The KnowledgeWorks Foundation recently released a new toolkit that is intended to help education stakeholders do just this. Creating a New World of Learning: A Toolkit for Change Makers is an action planning guide that helps leaders design and facilitate customized learning experiences that help them think long in order to take action now. The toolkit supports the forecast content that KWF have been developing and sharing for the past several years, such as their 2020 Forecast: Creating the Future of Learning and Learning Agents of 2025.

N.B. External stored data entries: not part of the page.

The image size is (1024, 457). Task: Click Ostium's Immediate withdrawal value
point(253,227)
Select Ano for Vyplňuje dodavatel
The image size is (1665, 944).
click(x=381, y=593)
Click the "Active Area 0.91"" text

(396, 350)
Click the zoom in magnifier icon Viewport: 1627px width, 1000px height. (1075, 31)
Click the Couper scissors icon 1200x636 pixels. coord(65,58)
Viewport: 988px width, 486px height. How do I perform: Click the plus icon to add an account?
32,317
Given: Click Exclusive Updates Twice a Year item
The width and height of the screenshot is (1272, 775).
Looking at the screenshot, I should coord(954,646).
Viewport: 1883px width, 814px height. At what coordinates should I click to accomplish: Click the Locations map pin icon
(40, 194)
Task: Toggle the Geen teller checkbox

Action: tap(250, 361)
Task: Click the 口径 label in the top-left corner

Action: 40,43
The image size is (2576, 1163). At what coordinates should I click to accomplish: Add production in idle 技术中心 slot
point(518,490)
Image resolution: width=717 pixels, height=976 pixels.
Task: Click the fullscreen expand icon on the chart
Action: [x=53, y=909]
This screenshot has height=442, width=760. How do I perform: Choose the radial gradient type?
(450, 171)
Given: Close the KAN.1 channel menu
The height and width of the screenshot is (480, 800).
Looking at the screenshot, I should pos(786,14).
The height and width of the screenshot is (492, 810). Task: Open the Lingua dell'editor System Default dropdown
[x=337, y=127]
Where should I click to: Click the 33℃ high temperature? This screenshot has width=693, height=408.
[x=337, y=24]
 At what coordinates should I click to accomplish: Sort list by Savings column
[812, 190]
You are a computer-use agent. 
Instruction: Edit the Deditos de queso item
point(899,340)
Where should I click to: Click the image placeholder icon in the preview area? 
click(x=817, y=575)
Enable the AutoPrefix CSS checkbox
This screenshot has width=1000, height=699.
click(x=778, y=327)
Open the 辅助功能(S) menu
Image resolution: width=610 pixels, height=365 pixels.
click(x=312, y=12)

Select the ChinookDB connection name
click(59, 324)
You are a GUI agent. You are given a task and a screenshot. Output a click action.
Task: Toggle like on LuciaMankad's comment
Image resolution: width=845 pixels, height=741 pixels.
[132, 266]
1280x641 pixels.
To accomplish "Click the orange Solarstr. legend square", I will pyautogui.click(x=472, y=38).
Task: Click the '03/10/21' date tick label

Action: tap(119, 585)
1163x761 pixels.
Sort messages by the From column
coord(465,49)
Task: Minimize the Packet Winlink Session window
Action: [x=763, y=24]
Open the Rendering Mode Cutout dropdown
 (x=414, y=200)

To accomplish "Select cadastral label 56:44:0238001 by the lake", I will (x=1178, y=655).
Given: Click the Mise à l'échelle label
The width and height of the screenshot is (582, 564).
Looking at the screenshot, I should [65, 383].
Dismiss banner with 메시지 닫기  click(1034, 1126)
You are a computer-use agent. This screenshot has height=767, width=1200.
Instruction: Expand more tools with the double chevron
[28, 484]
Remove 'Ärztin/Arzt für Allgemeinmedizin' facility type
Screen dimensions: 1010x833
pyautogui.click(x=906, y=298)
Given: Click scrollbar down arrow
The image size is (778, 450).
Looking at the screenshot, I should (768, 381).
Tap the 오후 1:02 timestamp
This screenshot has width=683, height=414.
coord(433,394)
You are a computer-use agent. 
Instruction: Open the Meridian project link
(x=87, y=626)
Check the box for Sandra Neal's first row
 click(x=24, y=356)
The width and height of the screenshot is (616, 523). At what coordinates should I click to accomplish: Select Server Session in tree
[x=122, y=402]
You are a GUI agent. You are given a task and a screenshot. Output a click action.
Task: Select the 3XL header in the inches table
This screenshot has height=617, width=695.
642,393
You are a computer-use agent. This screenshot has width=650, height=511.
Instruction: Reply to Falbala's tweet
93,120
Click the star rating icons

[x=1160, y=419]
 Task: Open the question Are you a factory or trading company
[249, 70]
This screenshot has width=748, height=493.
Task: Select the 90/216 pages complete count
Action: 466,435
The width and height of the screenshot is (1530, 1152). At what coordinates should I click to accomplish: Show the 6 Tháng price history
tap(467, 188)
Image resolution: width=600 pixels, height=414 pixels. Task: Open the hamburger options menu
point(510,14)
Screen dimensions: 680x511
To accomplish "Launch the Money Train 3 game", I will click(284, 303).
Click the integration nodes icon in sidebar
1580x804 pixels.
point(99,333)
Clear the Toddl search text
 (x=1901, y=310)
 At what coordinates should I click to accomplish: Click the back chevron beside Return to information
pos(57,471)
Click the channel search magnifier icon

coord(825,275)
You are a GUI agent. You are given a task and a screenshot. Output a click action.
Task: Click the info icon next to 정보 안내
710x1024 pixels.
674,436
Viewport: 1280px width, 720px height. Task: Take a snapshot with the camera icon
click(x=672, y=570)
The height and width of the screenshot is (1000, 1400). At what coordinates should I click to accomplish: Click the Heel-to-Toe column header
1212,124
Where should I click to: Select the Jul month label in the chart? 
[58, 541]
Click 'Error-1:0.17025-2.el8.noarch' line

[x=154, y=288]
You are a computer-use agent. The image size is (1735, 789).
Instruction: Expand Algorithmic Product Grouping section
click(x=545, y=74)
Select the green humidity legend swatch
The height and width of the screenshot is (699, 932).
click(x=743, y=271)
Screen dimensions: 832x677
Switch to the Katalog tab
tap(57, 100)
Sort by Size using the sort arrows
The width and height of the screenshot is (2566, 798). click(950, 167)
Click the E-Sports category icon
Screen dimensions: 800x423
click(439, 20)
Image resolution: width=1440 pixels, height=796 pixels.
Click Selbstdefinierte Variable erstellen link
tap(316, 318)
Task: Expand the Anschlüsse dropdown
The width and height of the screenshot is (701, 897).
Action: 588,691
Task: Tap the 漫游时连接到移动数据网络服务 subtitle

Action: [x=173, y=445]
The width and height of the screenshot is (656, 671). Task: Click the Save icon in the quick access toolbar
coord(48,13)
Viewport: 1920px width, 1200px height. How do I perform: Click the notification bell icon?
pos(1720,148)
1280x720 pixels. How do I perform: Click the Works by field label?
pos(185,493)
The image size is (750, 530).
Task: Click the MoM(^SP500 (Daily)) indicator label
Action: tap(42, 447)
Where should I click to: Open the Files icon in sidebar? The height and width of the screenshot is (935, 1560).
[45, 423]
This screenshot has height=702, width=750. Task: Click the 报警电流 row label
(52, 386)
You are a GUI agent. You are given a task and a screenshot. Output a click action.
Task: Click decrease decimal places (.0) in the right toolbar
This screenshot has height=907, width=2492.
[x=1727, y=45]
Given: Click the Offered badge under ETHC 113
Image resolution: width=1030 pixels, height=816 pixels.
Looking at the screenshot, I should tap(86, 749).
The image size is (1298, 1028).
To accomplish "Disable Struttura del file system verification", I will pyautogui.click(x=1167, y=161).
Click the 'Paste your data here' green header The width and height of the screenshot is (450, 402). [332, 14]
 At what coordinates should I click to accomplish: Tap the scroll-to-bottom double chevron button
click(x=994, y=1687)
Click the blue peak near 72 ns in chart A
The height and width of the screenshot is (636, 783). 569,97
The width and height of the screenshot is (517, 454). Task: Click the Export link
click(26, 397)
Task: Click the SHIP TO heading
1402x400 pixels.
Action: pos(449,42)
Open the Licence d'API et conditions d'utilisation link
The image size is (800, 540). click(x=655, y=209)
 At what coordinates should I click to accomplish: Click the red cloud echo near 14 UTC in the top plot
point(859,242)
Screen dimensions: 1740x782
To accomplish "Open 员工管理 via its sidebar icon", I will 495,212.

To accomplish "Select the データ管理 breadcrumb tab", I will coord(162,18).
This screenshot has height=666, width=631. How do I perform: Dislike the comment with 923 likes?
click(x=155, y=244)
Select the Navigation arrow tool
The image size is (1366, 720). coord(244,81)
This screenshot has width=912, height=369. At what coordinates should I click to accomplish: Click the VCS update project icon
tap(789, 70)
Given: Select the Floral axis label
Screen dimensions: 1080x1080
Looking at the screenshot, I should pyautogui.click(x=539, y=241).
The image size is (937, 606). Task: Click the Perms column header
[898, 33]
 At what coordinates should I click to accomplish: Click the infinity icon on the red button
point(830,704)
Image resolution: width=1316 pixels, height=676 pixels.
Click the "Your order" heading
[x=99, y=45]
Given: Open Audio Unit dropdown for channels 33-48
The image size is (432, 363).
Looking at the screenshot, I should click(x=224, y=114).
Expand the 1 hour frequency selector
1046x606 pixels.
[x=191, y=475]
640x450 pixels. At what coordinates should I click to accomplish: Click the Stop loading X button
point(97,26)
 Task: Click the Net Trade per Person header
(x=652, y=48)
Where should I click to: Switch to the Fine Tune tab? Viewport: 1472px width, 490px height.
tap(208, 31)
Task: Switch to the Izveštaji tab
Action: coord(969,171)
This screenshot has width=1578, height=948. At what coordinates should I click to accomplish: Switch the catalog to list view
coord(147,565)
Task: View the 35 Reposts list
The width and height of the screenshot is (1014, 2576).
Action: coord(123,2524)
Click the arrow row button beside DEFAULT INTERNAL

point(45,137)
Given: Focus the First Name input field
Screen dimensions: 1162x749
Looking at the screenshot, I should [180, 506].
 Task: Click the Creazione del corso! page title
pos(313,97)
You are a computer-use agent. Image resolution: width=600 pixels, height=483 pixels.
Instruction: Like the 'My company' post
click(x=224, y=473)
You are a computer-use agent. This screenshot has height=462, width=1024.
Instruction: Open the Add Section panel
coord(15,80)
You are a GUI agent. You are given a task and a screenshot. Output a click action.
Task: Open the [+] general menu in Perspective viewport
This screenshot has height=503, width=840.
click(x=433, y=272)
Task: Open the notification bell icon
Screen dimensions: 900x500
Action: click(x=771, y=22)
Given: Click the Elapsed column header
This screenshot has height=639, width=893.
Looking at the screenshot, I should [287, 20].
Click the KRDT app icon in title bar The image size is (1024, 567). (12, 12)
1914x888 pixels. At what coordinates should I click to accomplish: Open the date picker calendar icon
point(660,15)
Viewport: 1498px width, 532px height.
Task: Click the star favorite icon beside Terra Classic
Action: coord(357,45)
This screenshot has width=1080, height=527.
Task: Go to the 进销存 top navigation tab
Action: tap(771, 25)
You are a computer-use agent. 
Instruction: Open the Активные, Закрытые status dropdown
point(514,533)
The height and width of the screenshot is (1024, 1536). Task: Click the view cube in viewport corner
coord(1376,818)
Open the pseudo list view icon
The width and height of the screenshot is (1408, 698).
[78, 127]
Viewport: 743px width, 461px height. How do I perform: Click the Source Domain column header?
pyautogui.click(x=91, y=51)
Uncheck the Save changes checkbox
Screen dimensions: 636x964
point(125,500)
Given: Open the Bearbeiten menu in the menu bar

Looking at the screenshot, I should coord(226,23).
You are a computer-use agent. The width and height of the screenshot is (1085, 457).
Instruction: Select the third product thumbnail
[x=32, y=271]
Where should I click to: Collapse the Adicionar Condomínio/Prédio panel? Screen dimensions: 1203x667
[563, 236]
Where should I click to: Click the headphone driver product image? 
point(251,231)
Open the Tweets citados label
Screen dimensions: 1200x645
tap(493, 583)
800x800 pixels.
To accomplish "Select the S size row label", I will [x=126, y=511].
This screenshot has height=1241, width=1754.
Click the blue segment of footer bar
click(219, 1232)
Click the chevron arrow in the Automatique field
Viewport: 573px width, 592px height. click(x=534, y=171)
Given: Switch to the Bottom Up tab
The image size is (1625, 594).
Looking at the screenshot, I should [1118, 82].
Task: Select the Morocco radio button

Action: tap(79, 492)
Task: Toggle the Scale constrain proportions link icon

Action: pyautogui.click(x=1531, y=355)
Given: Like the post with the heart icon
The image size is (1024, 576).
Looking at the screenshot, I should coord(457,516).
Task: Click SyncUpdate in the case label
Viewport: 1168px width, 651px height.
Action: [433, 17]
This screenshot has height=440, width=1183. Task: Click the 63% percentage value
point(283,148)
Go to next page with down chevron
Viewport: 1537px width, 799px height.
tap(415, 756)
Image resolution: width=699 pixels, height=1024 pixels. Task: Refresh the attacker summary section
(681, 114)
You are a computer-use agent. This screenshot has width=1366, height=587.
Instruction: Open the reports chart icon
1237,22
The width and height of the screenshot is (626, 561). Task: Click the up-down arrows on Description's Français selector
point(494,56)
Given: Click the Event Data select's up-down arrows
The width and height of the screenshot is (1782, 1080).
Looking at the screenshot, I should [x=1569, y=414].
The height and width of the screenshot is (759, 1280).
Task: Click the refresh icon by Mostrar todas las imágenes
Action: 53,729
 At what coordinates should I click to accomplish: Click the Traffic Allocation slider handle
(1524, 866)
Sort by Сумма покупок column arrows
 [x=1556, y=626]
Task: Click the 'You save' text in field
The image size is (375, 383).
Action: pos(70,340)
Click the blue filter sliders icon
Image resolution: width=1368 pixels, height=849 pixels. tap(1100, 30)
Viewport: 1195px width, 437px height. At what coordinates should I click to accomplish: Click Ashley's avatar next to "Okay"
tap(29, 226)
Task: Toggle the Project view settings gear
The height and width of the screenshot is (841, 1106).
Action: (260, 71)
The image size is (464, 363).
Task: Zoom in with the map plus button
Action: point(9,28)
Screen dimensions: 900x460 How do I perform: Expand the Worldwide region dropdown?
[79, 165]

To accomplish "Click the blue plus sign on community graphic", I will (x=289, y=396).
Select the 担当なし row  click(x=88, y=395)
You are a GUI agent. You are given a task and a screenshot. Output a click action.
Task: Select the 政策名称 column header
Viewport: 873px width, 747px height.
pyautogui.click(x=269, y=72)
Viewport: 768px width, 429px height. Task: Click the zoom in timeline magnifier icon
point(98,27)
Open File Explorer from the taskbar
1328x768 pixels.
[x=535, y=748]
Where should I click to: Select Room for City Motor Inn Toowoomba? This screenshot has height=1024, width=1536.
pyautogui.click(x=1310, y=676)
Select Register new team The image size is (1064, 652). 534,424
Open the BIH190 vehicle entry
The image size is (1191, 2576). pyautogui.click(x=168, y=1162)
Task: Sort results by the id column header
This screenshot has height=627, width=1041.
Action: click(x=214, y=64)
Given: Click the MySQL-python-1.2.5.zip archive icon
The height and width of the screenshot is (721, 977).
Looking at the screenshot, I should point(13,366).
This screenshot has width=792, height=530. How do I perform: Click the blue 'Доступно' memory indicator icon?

I worked with KWF to develop the toolkit and one of my goals was to make sure that education stakeholders had an opportunity to engage creatively and play with ideas about the future of education. Rather than look for proven answers, it seemed important to create opportunities for leaders and groups to ask “What if?” and explore possibilities, even if they seem a little crazy or silly. With this in mind we broke out the activities into four sections:Imagine, Learn, Apply, and Prioritize.
Imagine and Learn sections focus on expanding the visions of what is possible in the future of education and developing a shared language and set of concepts to talk about future possibilities. The Apply and Prioritize sections focus on applying new concepts and possibilities to a group’s organization and identifying opportunities for action.
The toolkit works a bit like a Chinese menu. Each section has multiple activities that facilitators can pick from to structure their learning experience. The document is web-enabled so viewers can jump around and check out each section, the resources in the back, end even sample agendas.
There is also a rich set of audio, video, and text based resources to support activities. There are audio and video clip stories in which future learners and learning agents describe their teaching and learning experiences. There are text-based scenarios about future learning systems that describe how stakeholders might interact and how resource might be allocated. And education artifacts from the future provide an opportunity for practicing a bit of future focused archeology. Participants can explore new ideas through hands on activities such as card games, prototyping, storytelling, and news headline generation. And ultimately, there are opportunities for participants to use their new insights to identify new goals and actions for change.
Since the activities are modular, sessions can be flexibly planned to last 2 hours or as longer half or full day sessions. The hope is that this toolkit brings some fun and safe risk taking, and thoughtful play to the education transformation process.